=== Goal of the exercise ===
Once you find the line with "Task: Click the info", output it and every line after it exactly, through the last line of the listing, but no pictures.
*** Data records ***
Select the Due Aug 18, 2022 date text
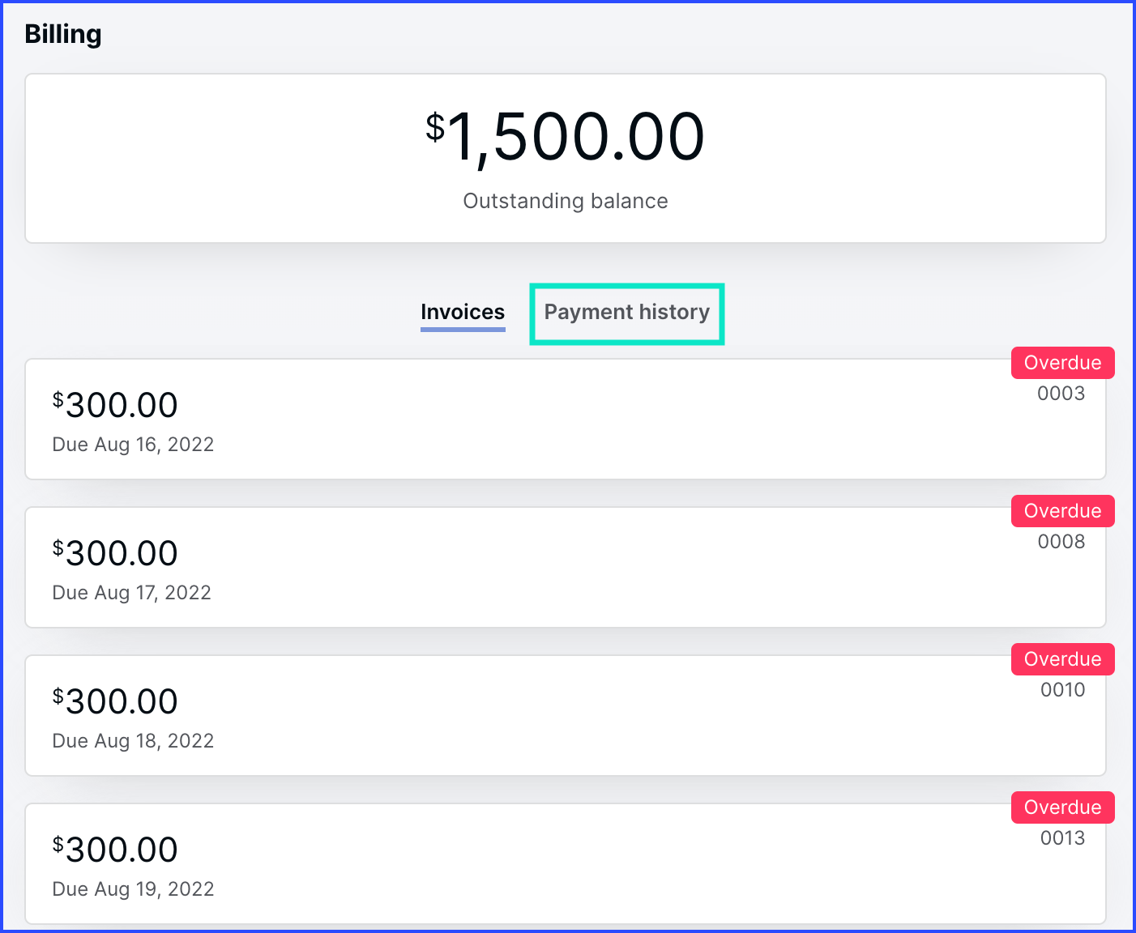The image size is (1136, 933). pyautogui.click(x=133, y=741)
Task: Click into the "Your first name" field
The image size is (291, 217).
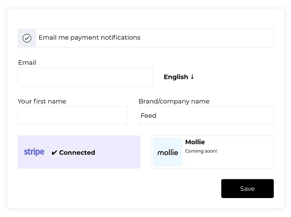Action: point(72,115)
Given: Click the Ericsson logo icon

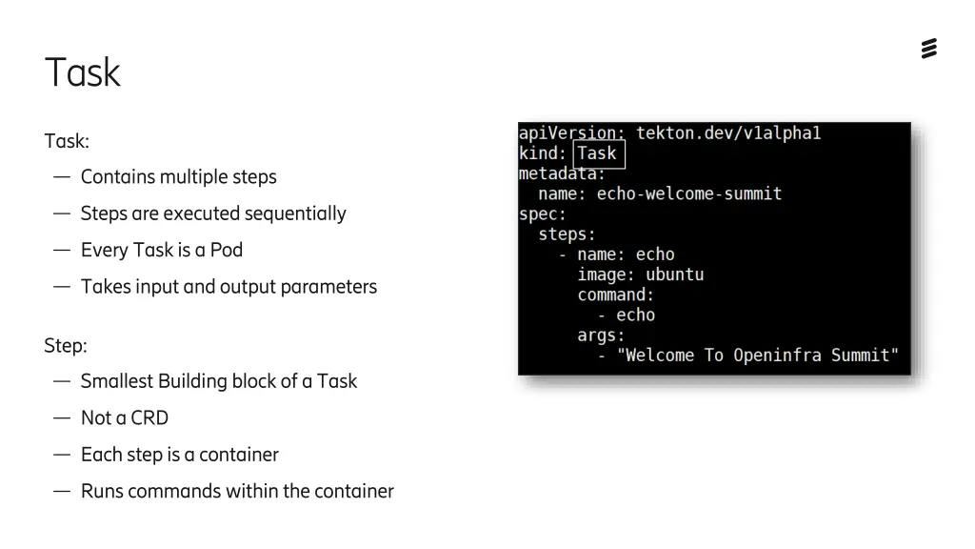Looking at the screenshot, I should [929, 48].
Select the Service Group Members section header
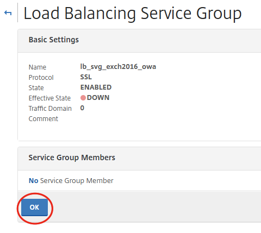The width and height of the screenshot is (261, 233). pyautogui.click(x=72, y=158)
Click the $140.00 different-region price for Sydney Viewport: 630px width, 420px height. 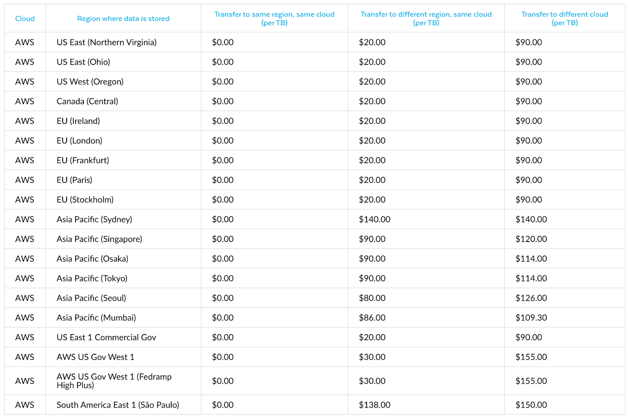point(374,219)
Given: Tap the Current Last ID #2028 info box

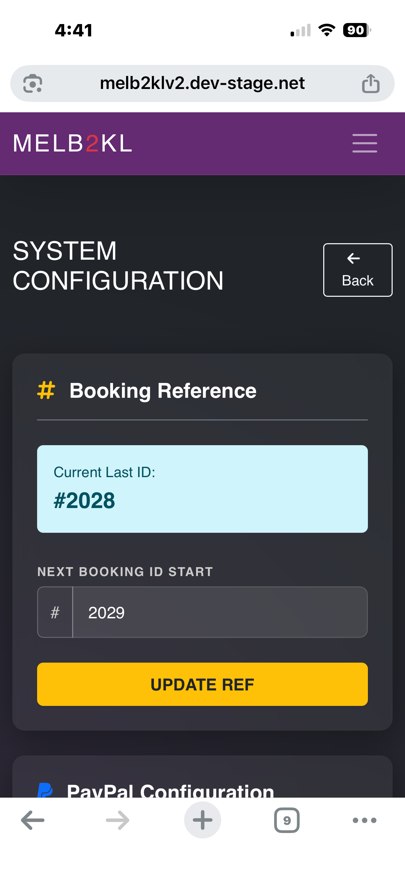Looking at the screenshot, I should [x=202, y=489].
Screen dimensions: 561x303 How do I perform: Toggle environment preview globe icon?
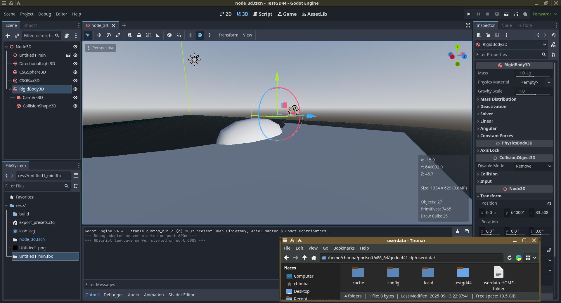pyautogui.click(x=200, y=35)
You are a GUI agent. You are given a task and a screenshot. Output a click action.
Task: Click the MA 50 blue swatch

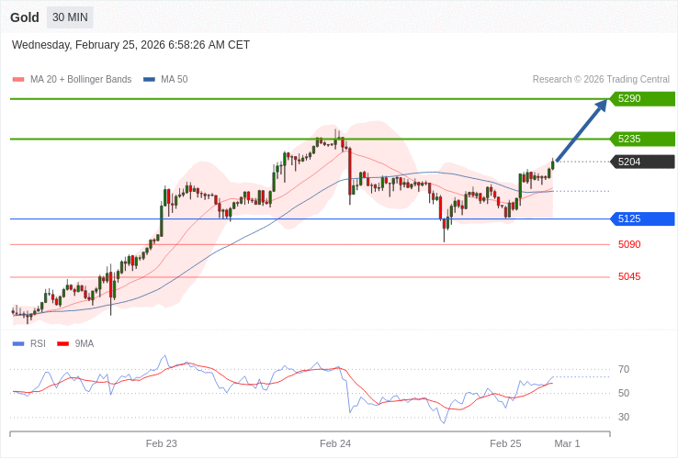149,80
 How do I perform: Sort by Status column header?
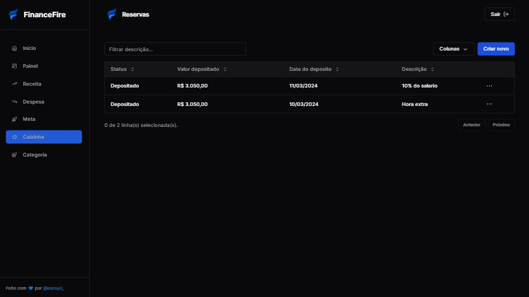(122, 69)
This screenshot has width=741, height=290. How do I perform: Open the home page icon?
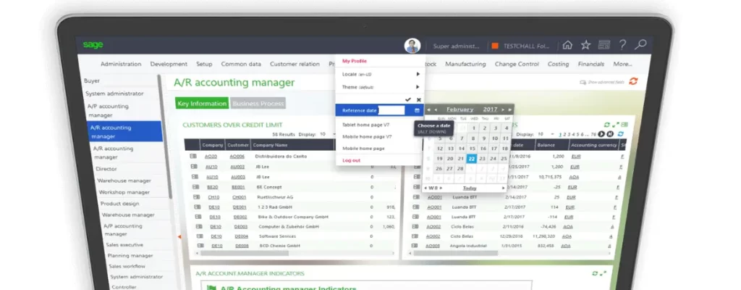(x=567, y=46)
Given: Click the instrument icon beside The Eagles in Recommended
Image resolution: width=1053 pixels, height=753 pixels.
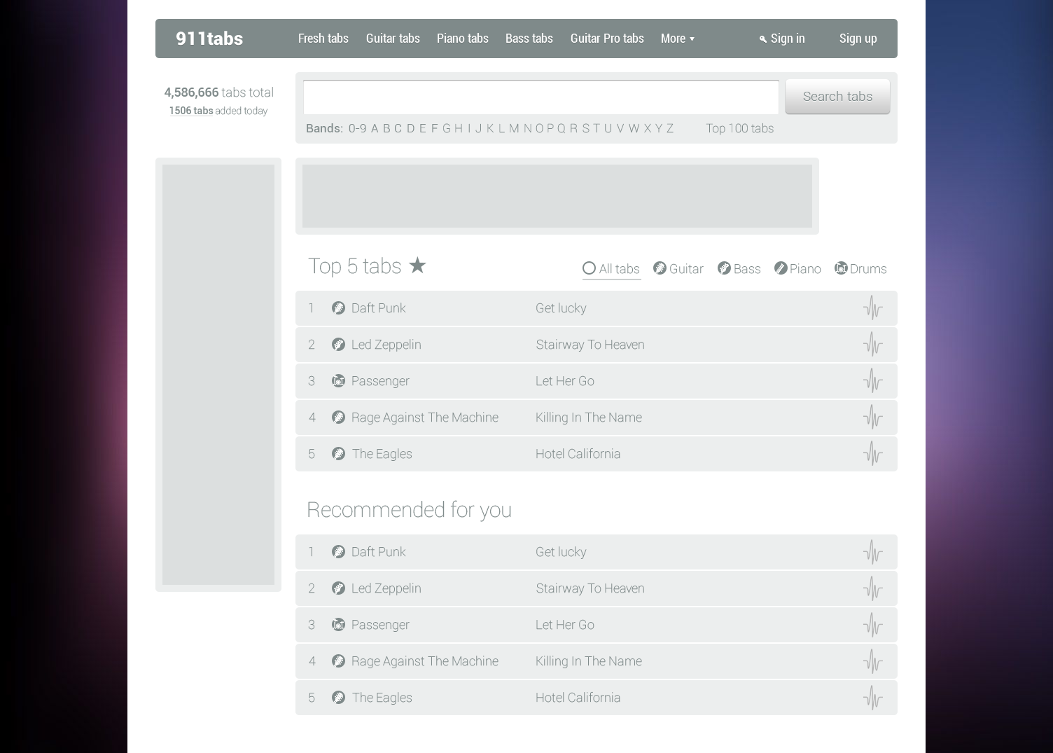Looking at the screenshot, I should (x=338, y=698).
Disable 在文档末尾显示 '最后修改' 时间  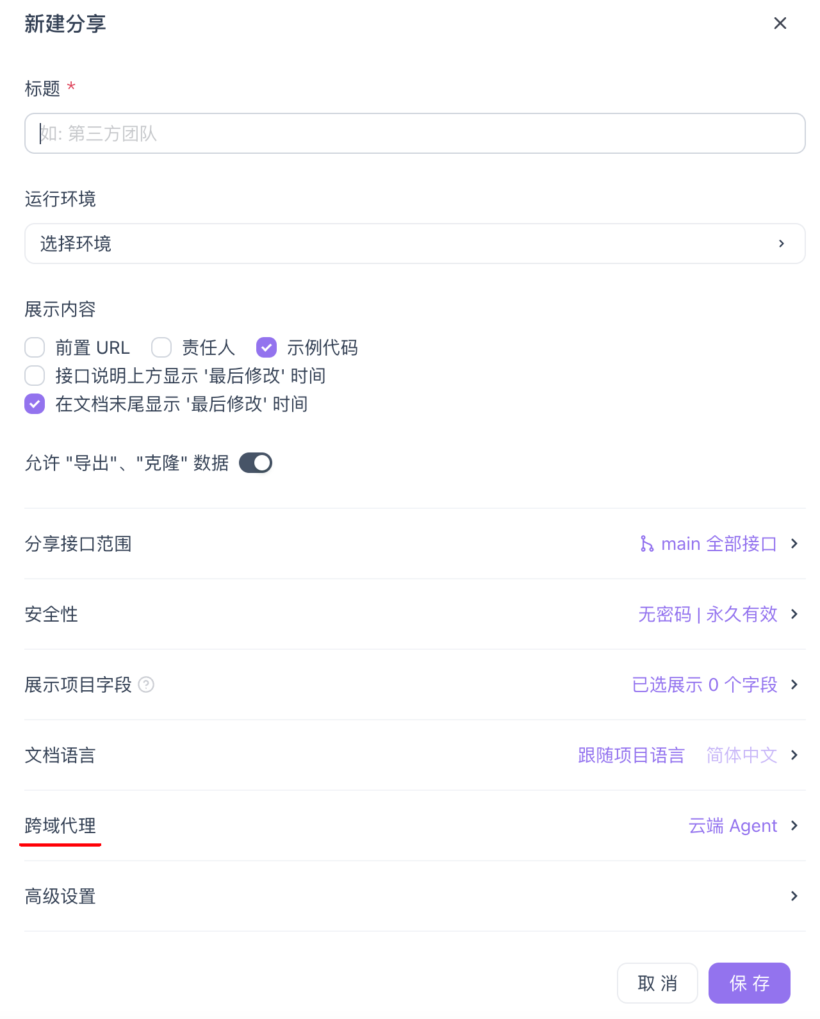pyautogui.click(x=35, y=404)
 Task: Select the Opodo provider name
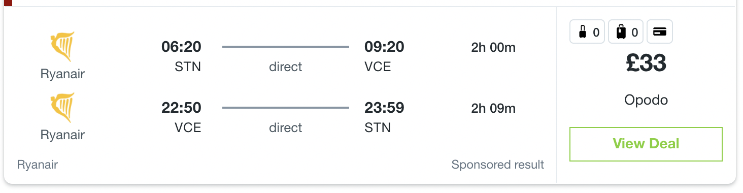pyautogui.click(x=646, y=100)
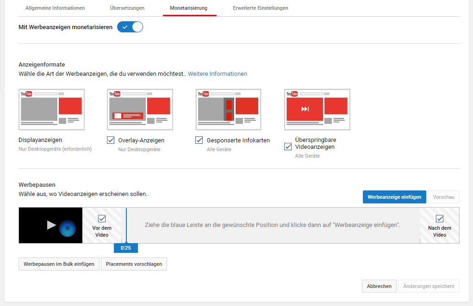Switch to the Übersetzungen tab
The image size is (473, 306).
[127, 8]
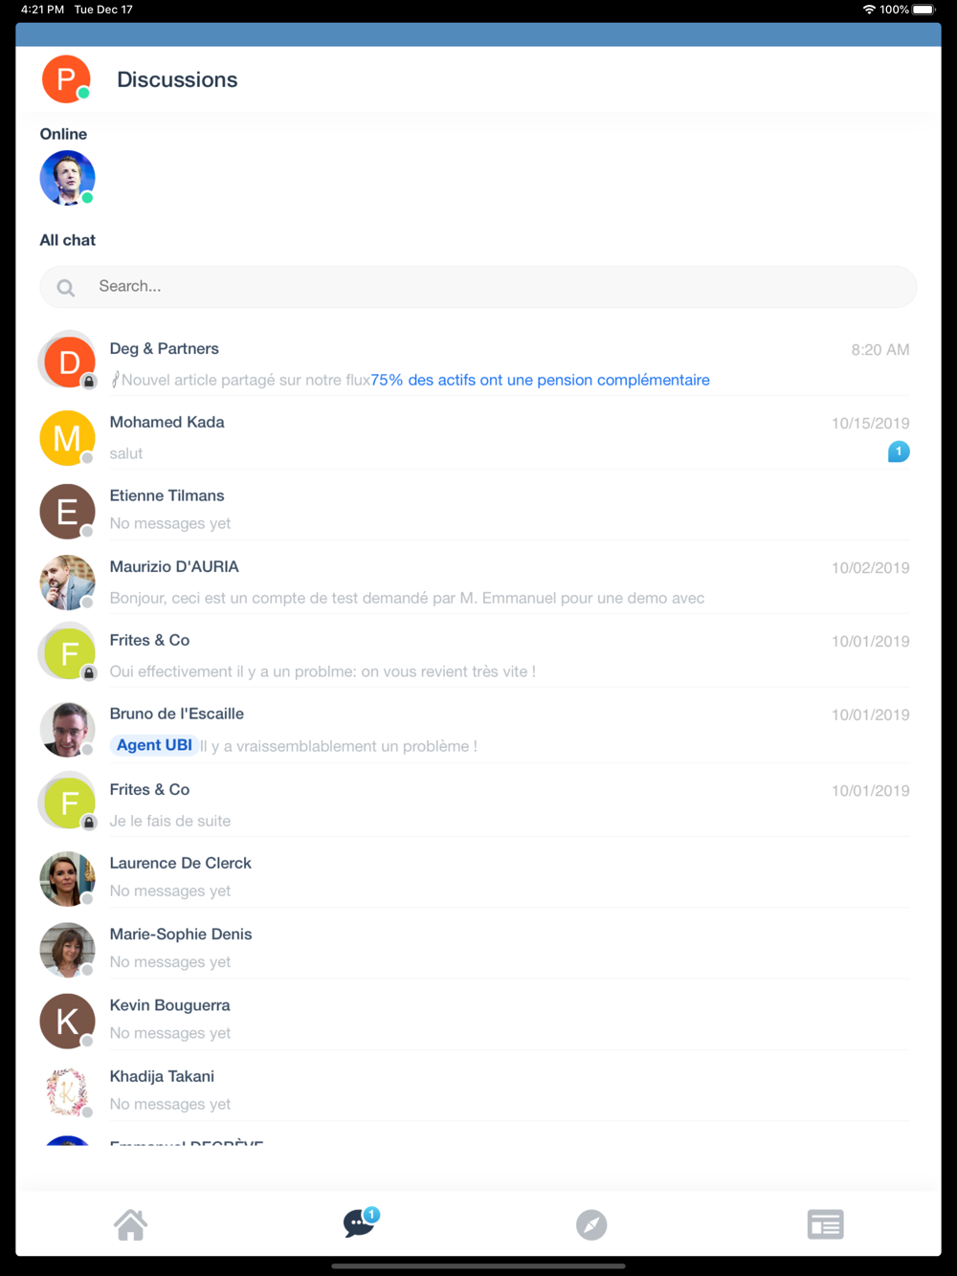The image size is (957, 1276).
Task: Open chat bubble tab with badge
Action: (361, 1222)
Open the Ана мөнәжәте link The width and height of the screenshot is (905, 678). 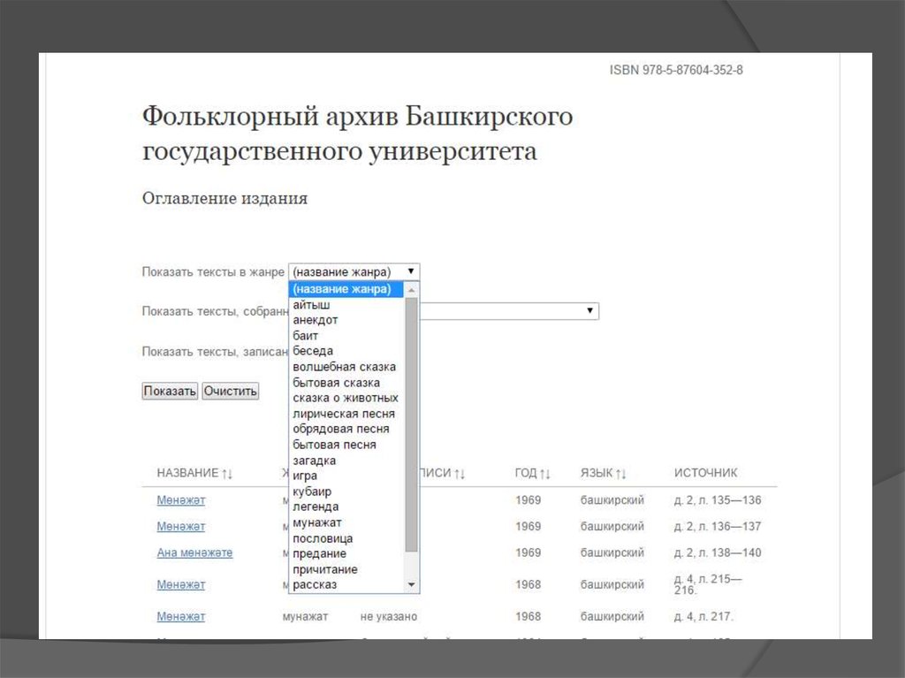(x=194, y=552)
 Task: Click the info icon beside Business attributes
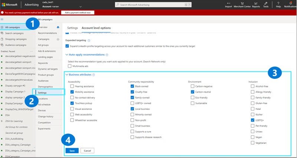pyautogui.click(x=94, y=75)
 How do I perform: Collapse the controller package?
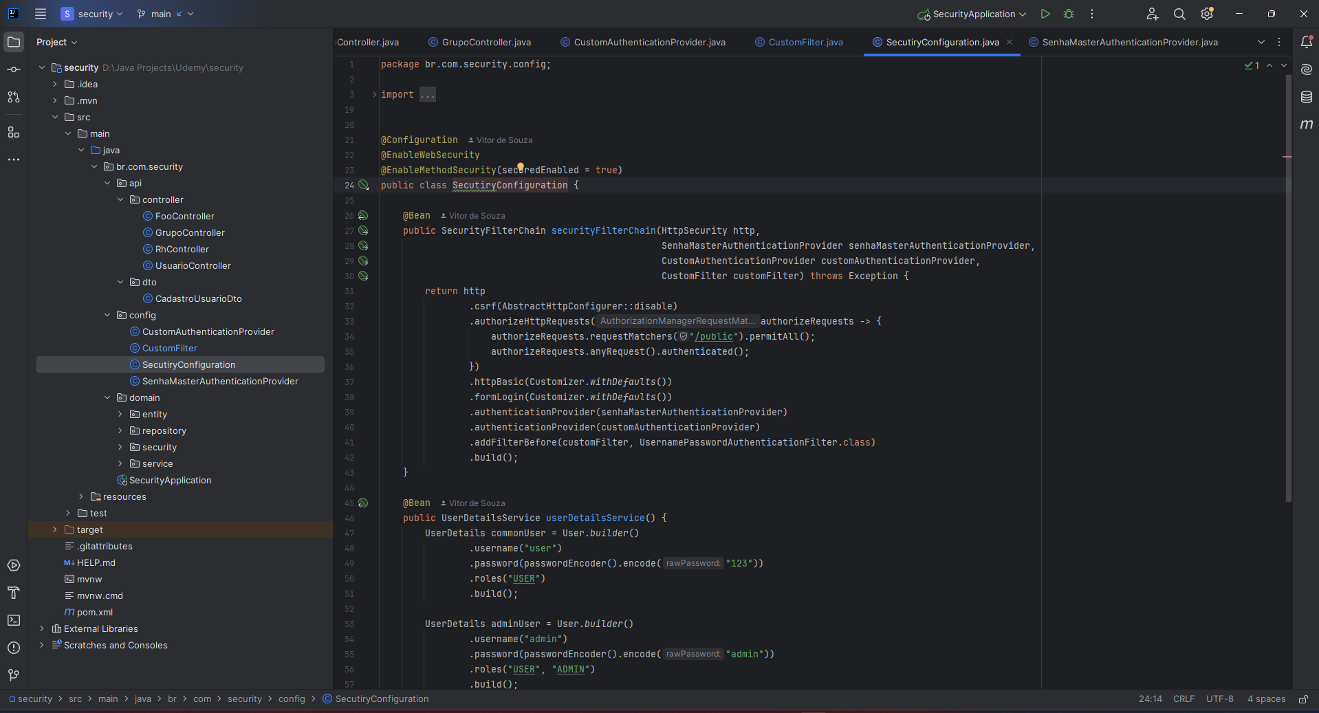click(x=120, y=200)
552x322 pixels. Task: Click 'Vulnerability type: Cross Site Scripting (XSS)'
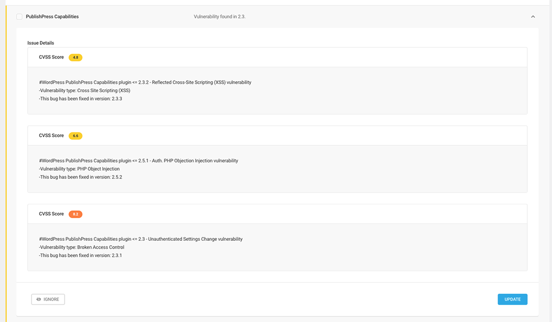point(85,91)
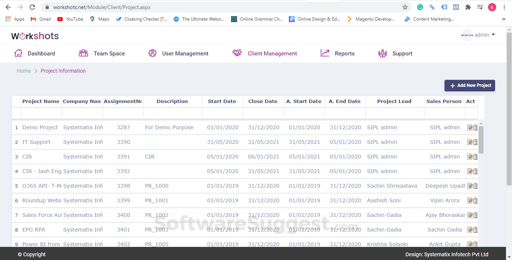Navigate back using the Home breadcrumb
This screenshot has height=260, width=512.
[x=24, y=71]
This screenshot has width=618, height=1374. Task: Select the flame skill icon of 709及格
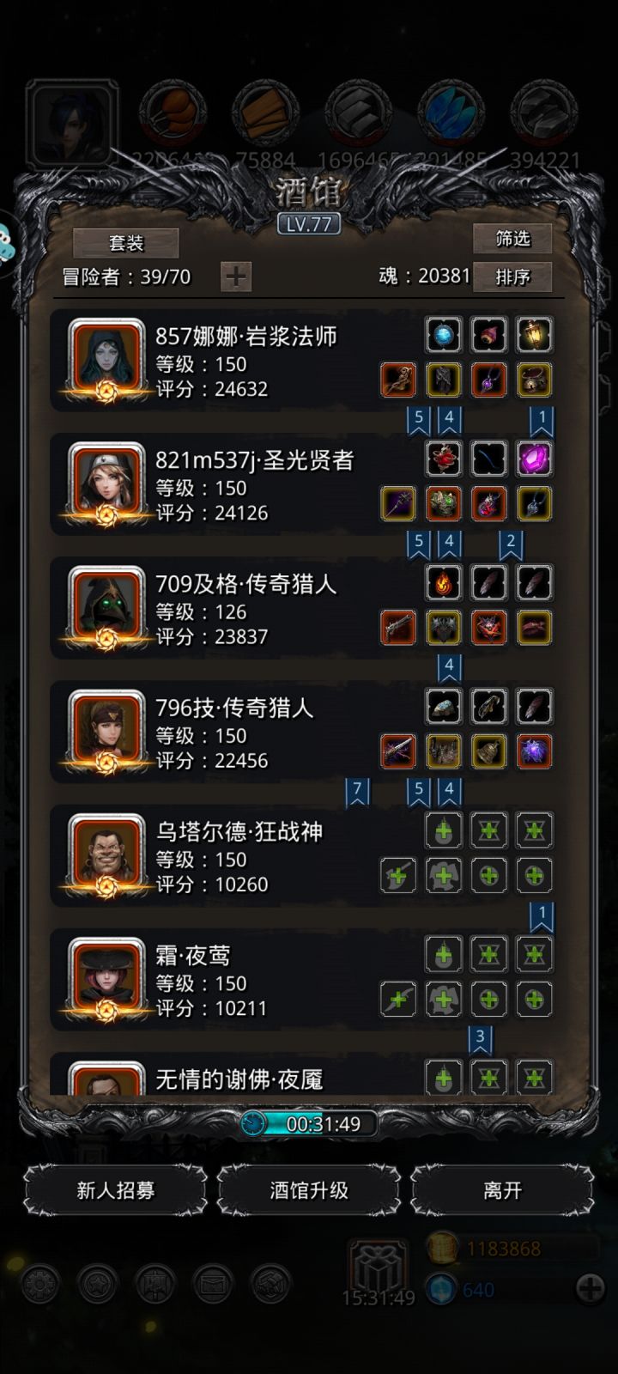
***
=== Answer to this problem ===
 Task: Click the info icon beside Business attributes
pyautogui.click(x=94, y=75)
 How do I perform: Collapse the controller package?
click(x=120, y=200)
552x322 pixels. Task: Click 'Vulnerability type: Cross Site Scripting (XSS)'
point(85,91)
Navigate back using the Home breadcrumb
This screenshot has height=260, width=512.
[x=24, y=71]
This screenshot has width=618, height=1374. Task: Select the flame skill icon of 709及格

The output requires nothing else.